** What needs to be done **
Reproduce the entries word for word, beginning with the line that contains "Where should I click to: Click" and continuing through the end of the entries. Leave the pictures out of your answer.

** Given data **
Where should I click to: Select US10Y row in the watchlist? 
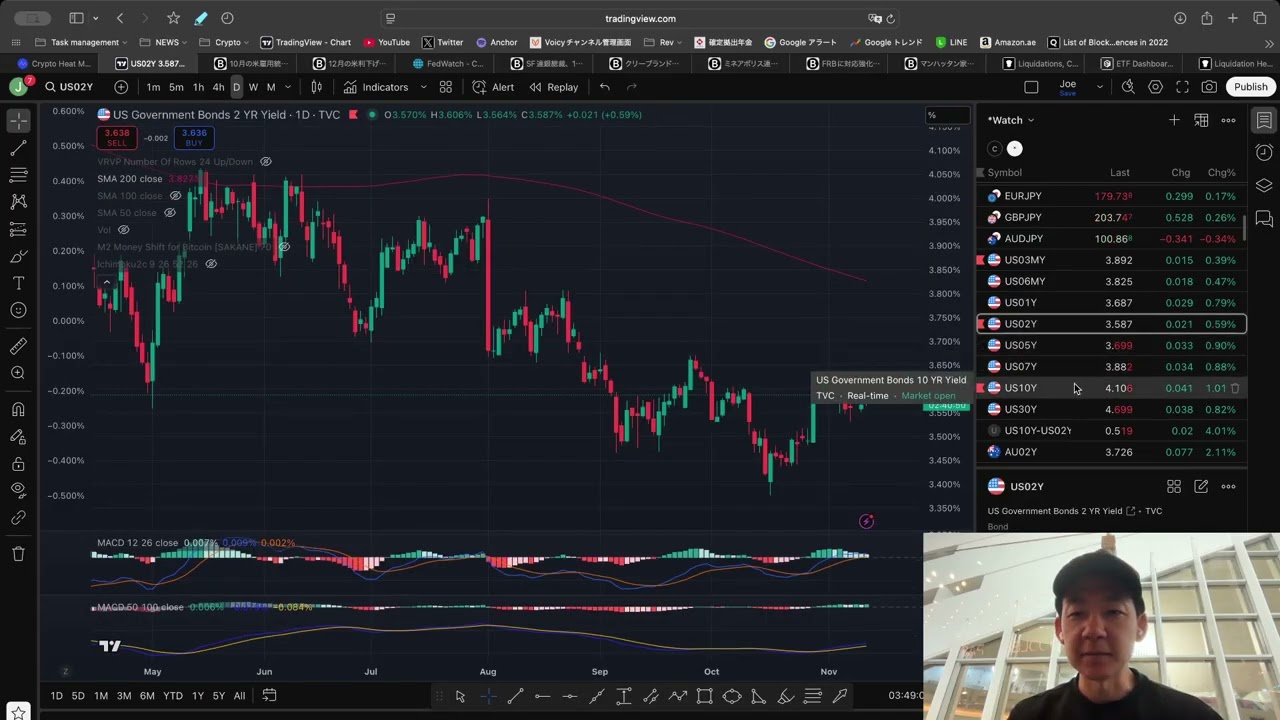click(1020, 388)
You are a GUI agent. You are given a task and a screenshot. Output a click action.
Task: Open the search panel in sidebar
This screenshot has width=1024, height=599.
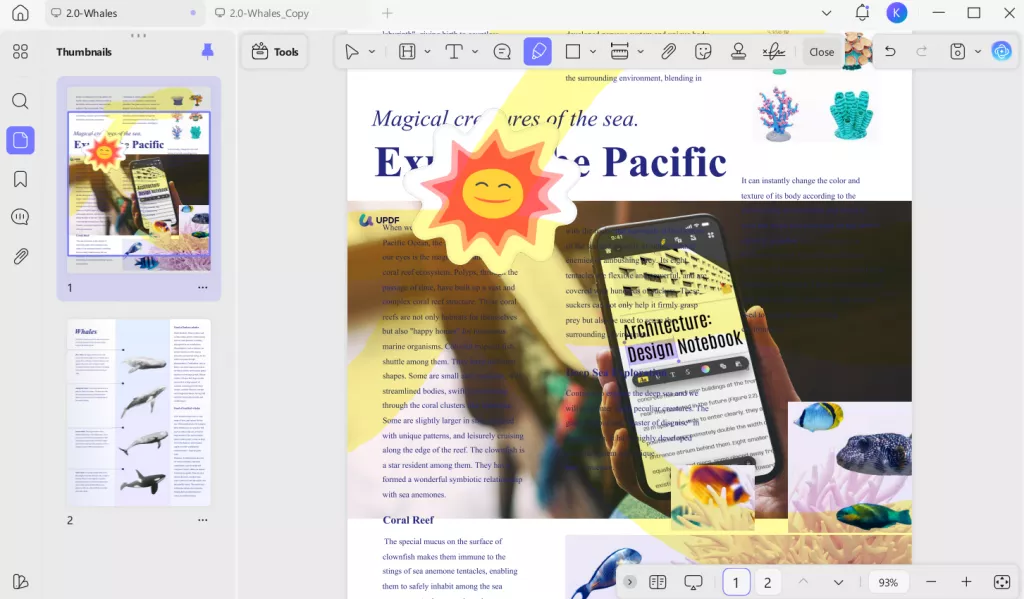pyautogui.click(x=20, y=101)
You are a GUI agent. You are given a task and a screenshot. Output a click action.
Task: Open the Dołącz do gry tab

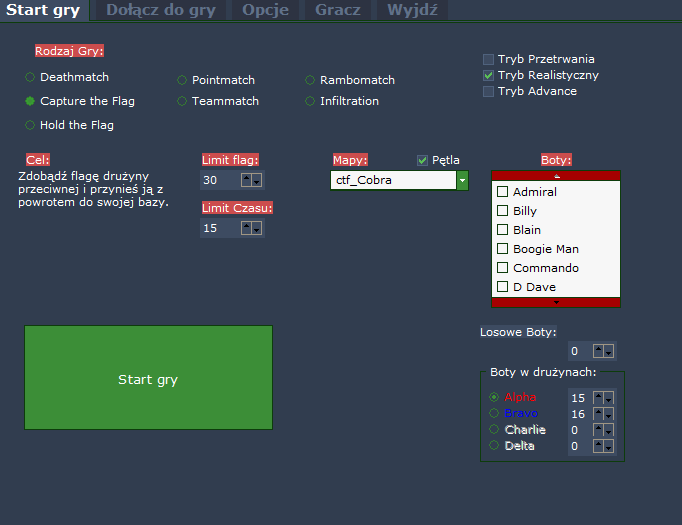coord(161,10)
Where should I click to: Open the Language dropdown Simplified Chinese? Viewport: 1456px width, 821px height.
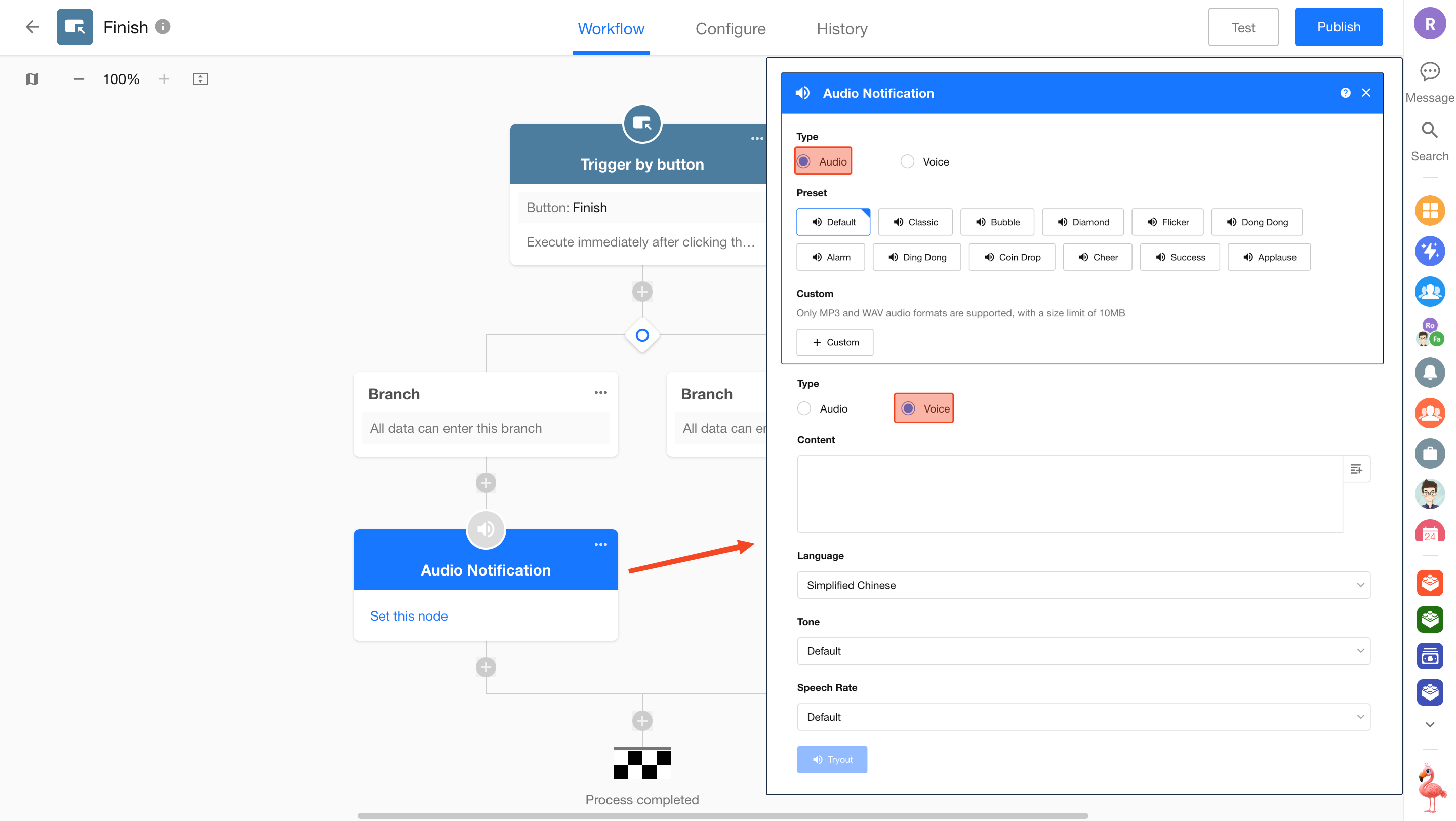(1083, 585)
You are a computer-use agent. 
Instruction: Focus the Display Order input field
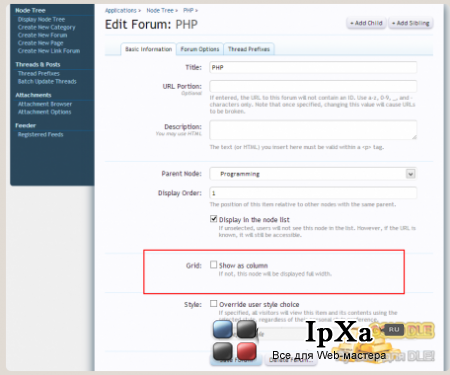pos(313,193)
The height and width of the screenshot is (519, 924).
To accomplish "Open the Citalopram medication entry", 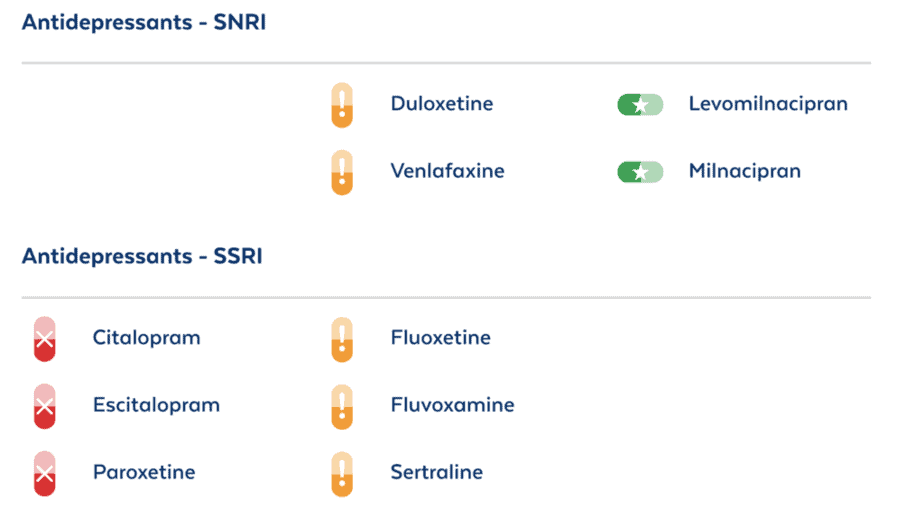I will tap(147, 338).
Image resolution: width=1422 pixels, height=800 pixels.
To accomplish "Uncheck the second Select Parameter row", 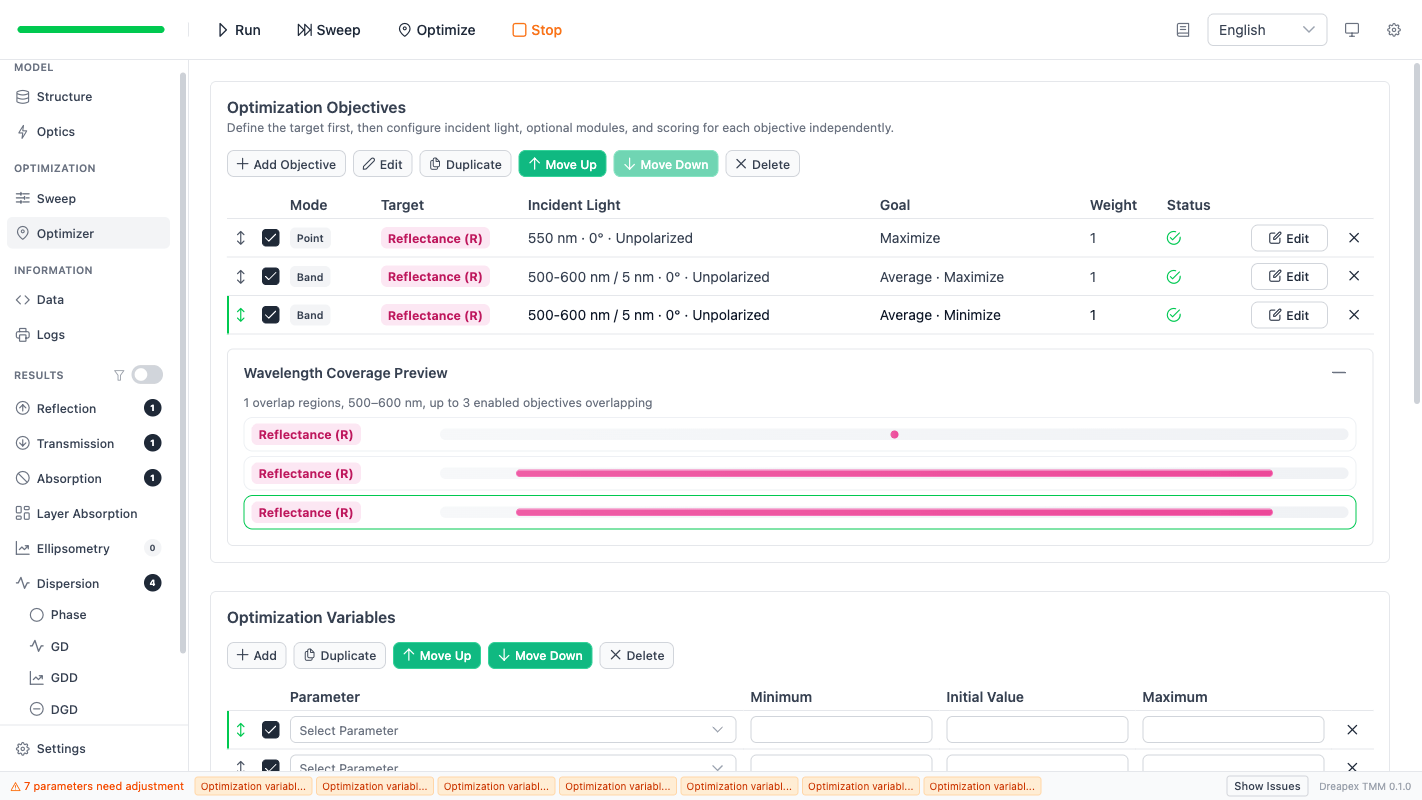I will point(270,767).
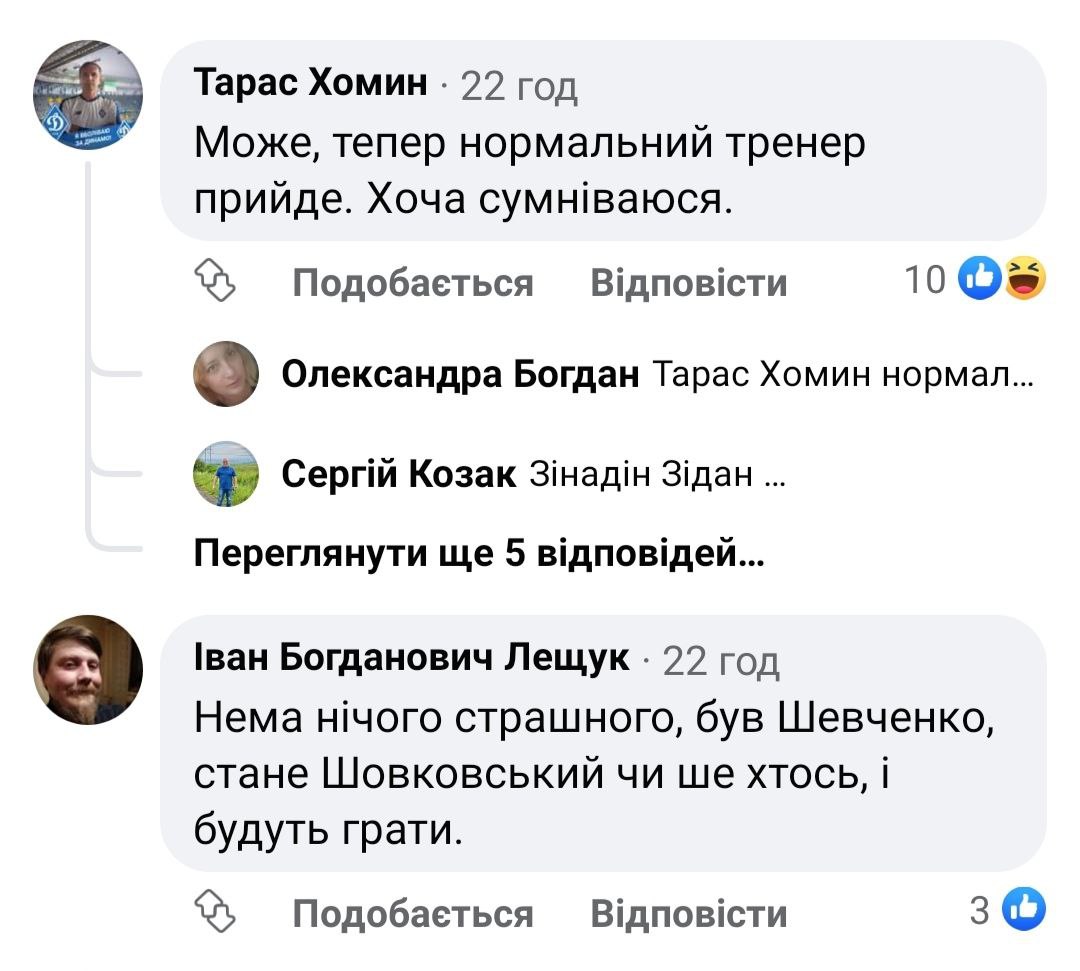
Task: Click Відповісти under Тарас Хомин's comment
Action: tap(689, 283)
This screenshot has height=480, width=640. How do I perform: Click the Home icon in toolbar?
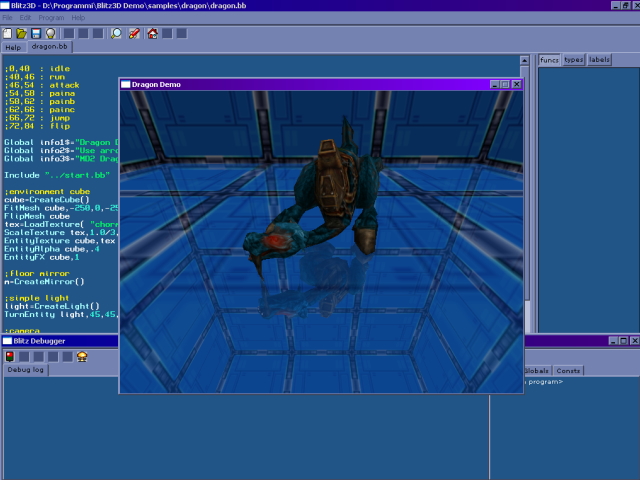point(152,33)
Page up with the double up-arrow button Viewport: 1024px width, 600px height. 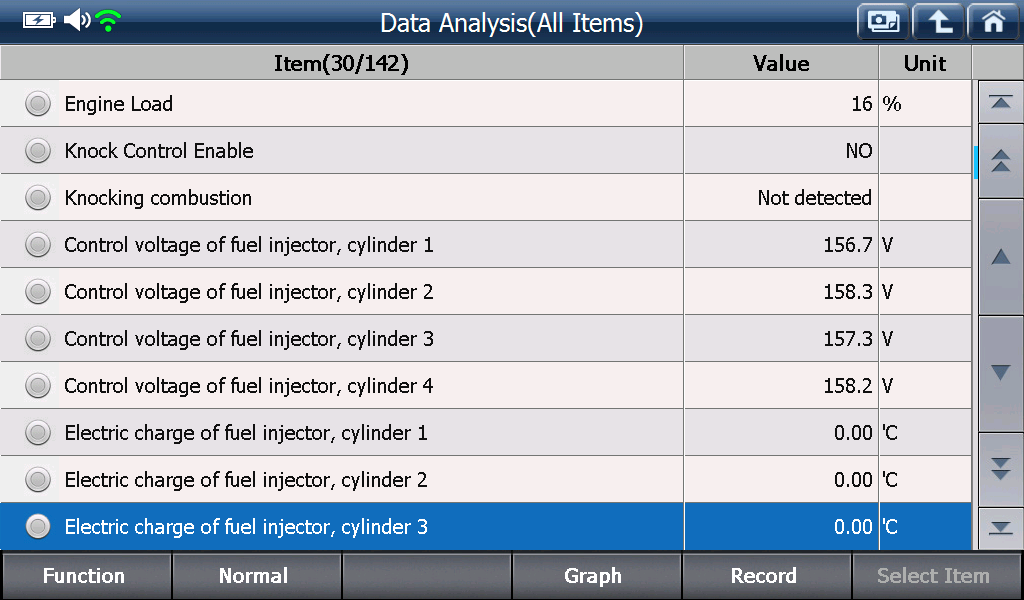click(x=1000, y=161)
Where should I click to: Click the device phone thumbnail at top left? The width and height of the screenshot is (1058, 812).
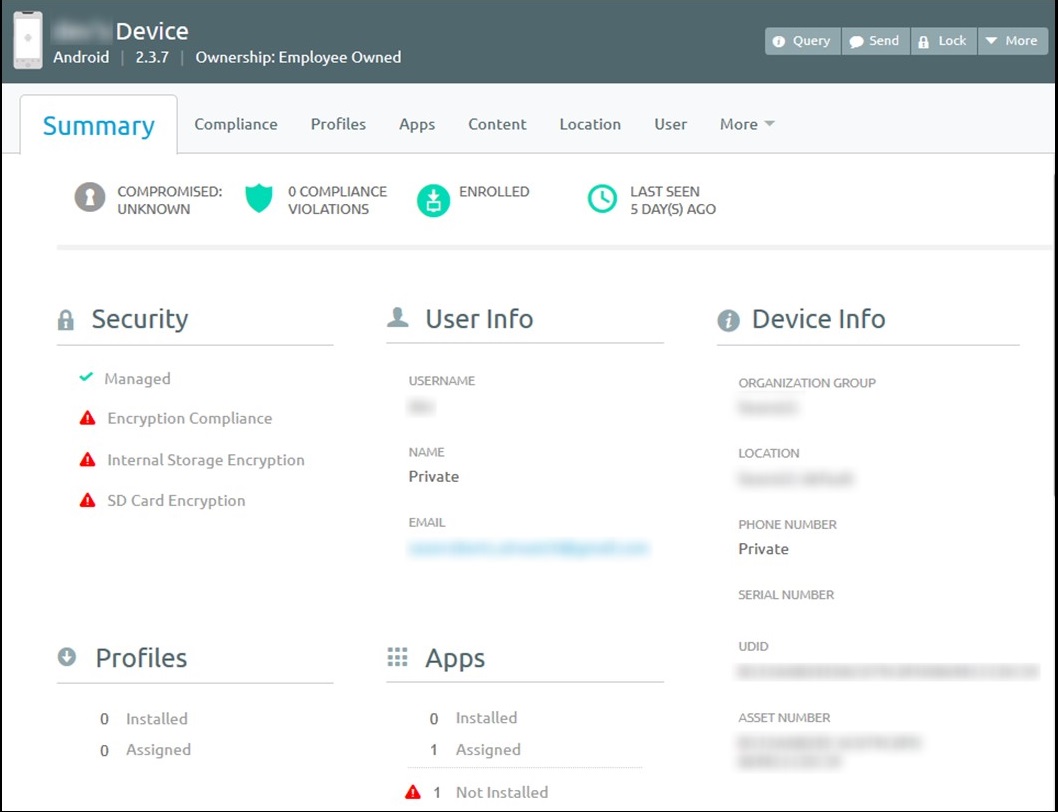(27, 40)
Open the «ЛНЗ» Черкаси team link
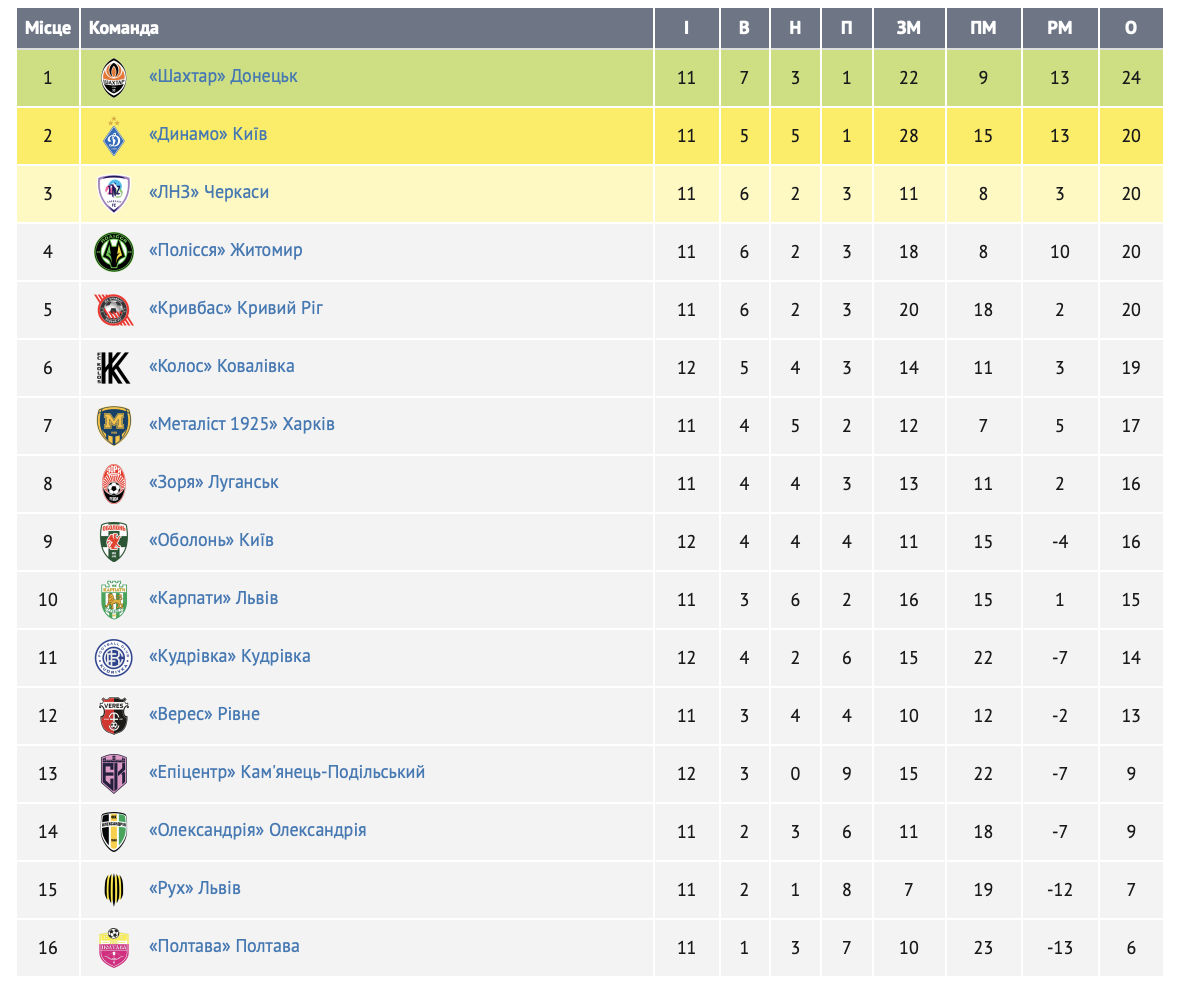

** Result of this task **
Where should I click to: Click the device phone thumbnail at top left? The width and height of the screenshot is (1058, 812).
(27, 40)
Open the «ЛНЗ» Черкаси team link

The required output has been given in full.